WORK REQUIRED
Could you print the rows below word for word, starting at the line containing "Given: Select Aisino in the manufacturer list" and ending at the line containing "[x=46, y=500]", with both of those lines included? Leave the pictures out.

— start of DATA FOR THIS TASK —

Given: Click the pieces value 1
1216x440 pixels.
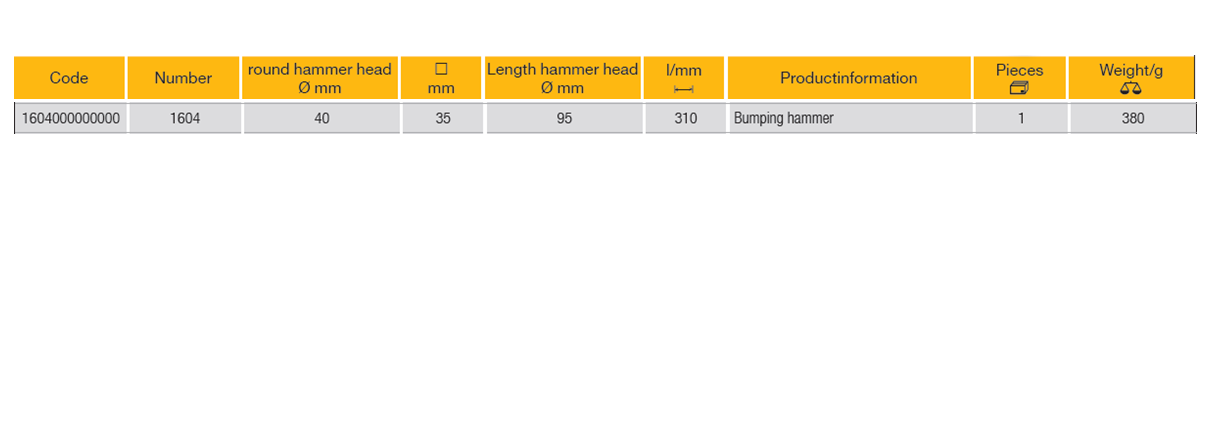Looking at the screenshot, I should (x=1020, y=118).
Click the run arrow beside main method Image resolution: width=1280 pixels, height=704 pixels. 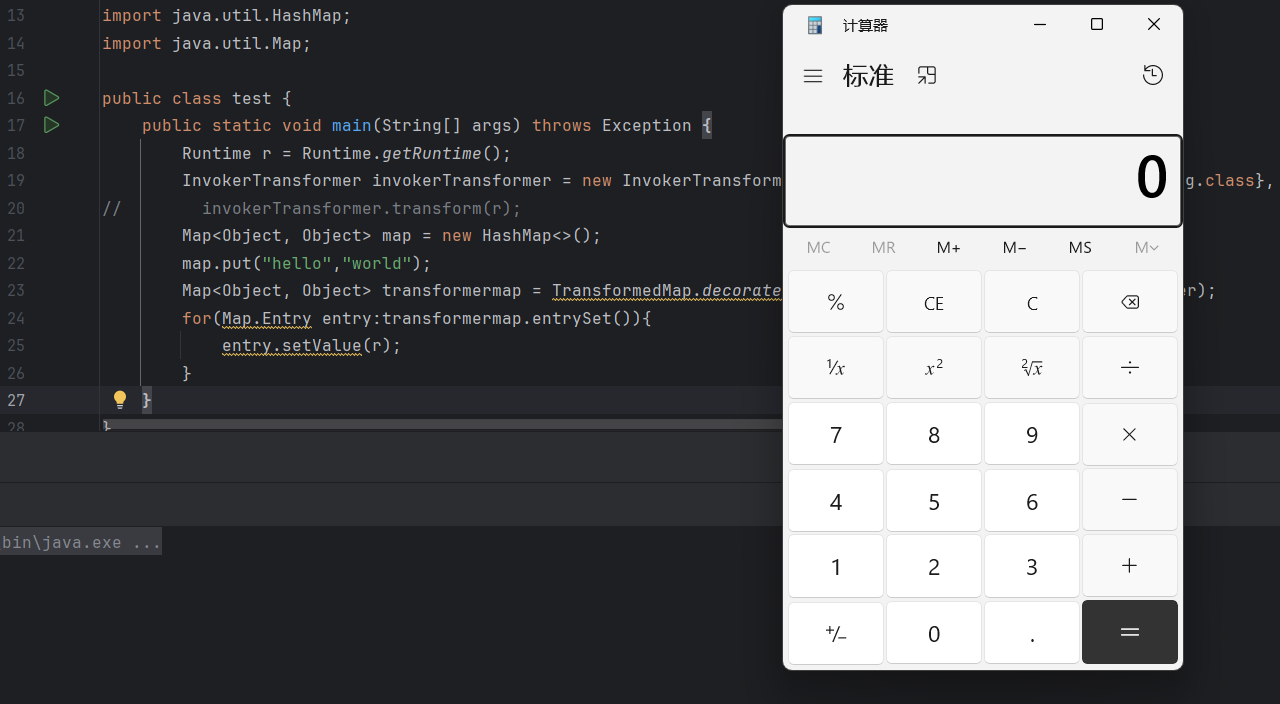tap(51, 125)
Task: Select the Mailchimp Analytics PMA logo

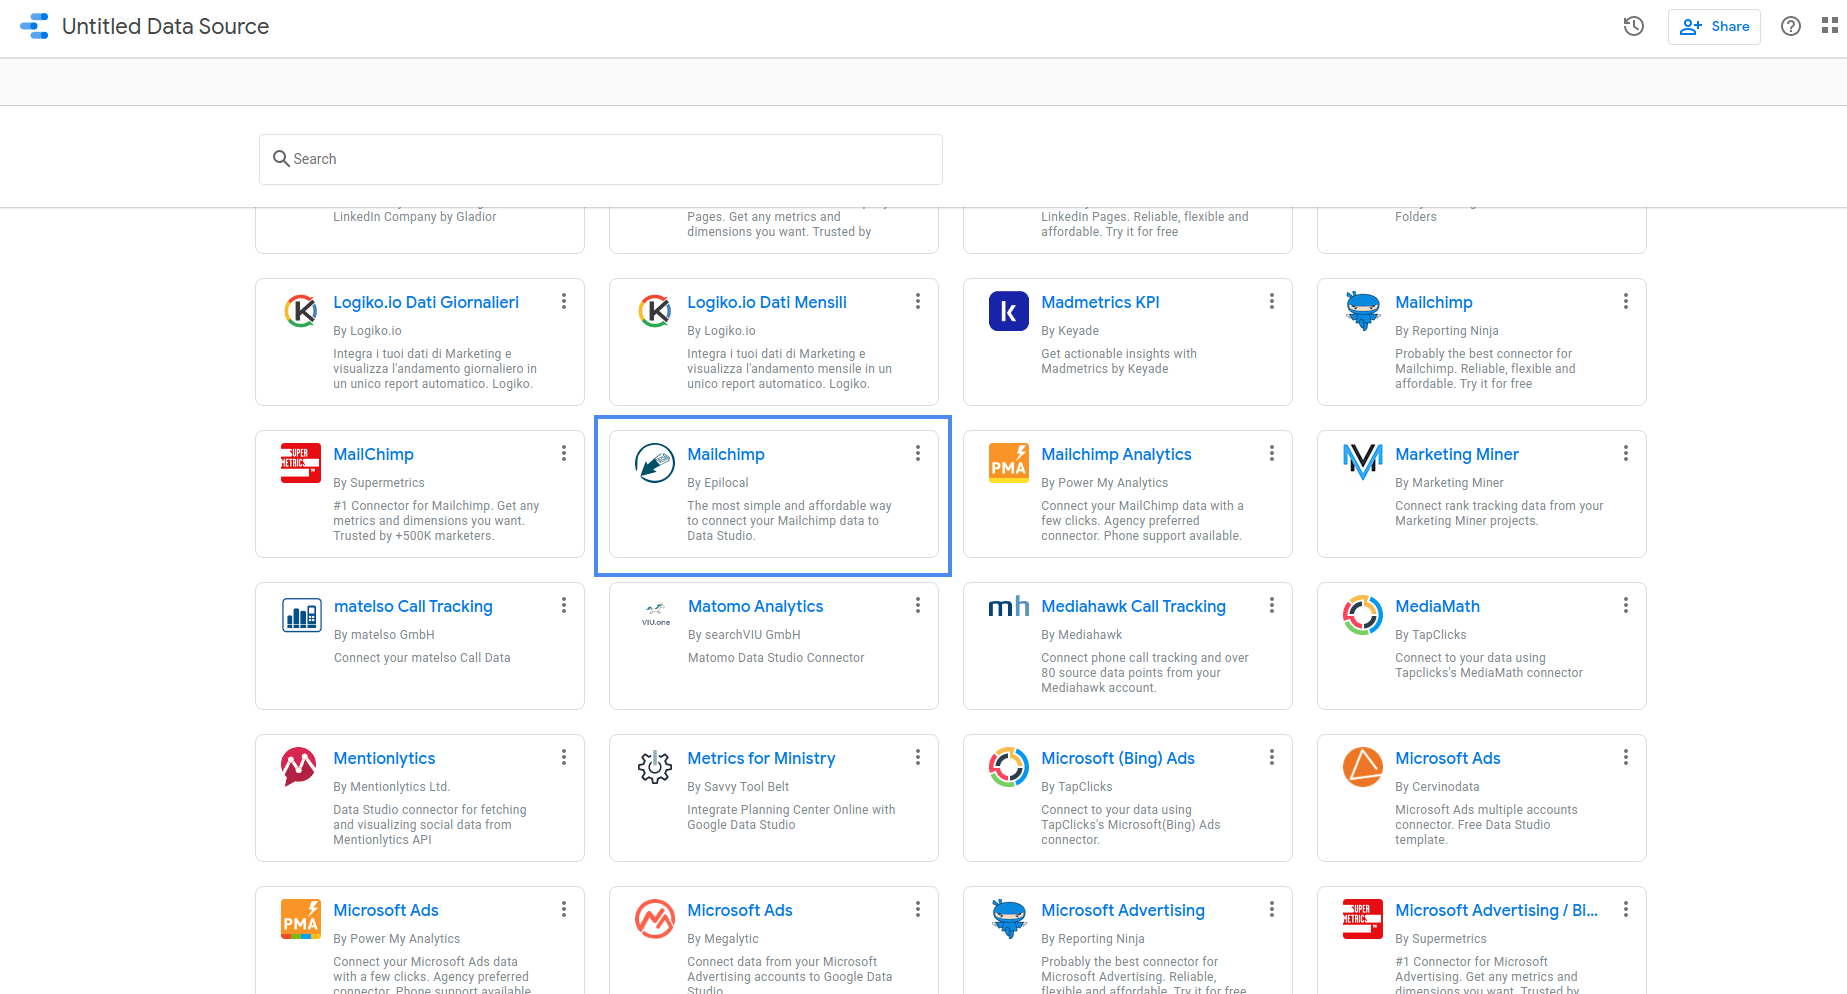Action: [x=1009, y=463]
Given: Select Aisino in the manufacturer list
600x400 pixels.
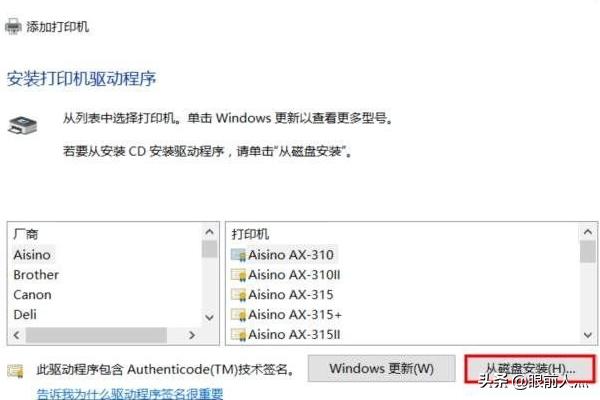Looking at the screenshot, I should pyautogui.click(x=32, y=255).
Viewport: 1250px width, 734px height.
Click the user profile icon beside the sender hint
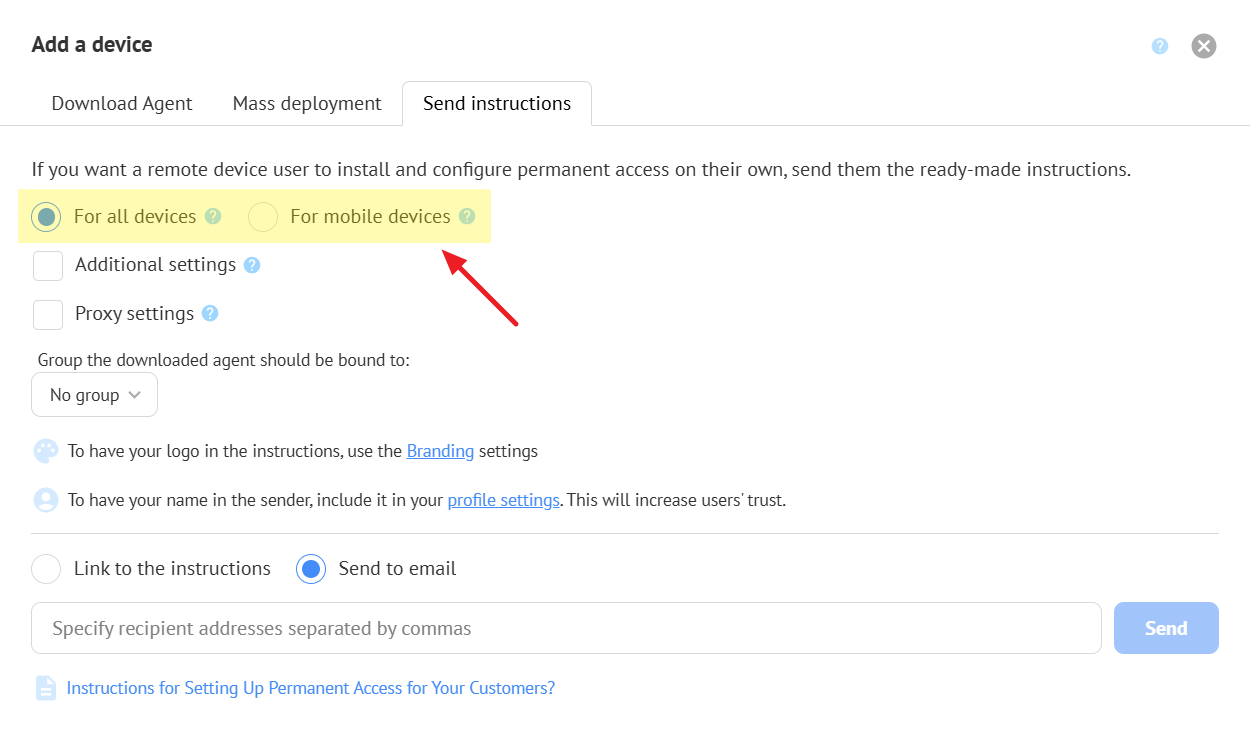[x=46, y=500]
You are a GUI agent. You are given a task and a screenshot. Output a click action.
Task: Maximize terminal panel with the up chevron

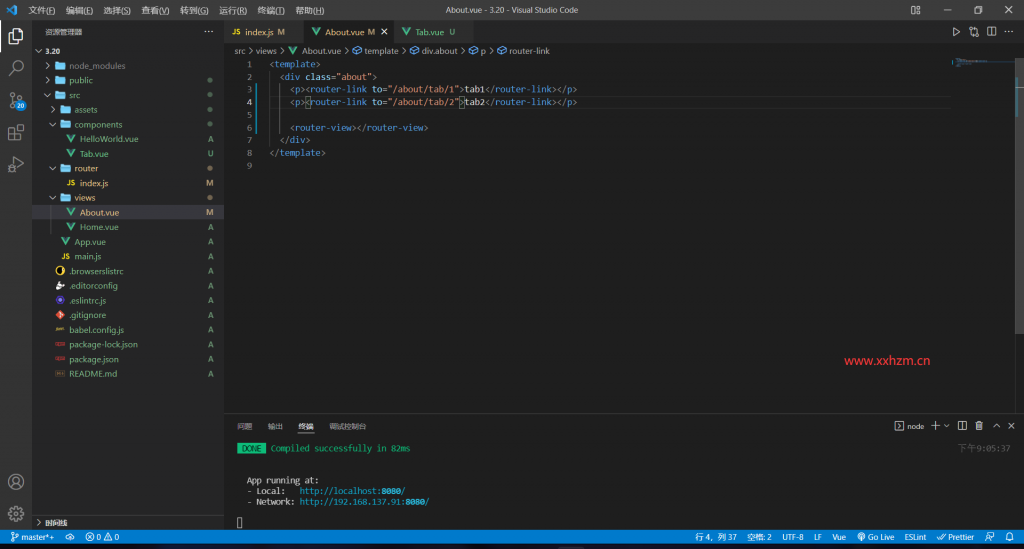tap(995, 426)
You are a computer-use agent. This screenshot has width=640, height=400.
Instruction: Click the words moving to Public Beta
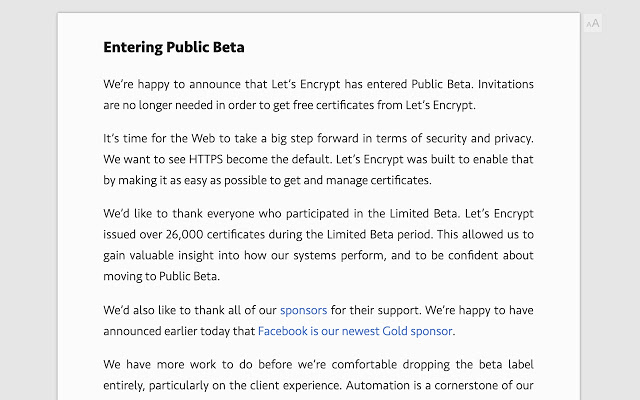(161, 276)
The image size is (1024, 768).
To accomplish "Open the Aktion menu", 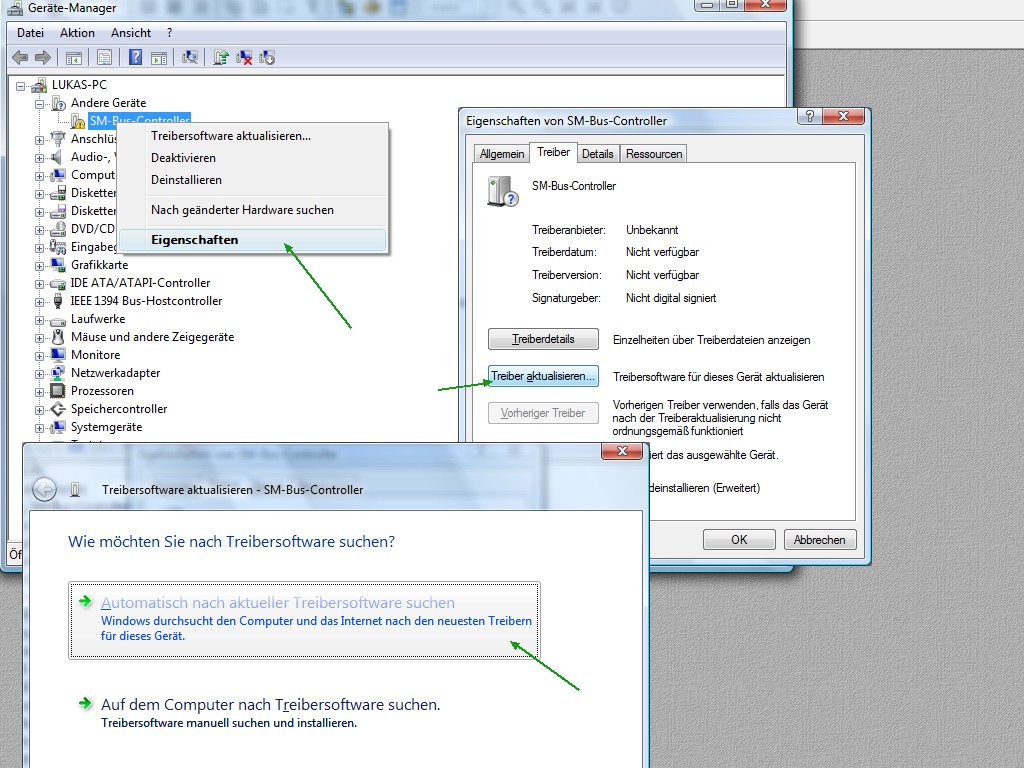I will point(77,33).
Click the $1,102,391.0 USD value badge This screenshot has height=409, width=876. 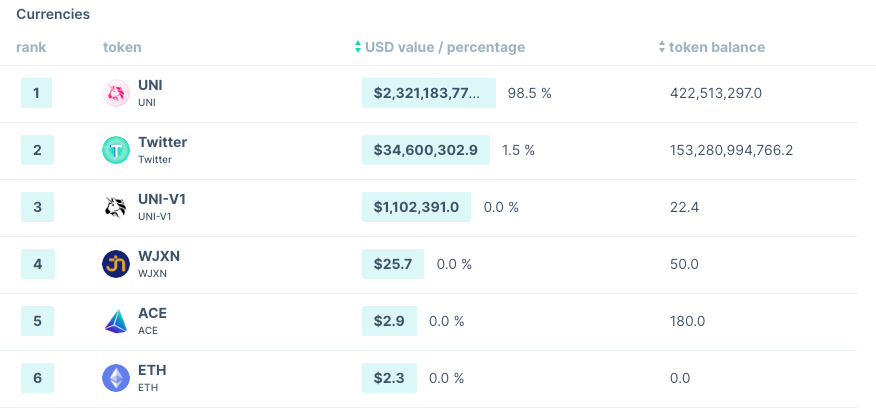[416, 207]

— end of DATA FOR THIS TASK —

RIGHT ANSWER
Given: Select Aisino in the manufacturer list
600x400 pixels.
Looking at the screenshot, I should pyautogui.click(x=32, y=255).
Viewport: 1250px width, 734px height.
Click the user profile icon beside the sender hint
[x=46, y=500]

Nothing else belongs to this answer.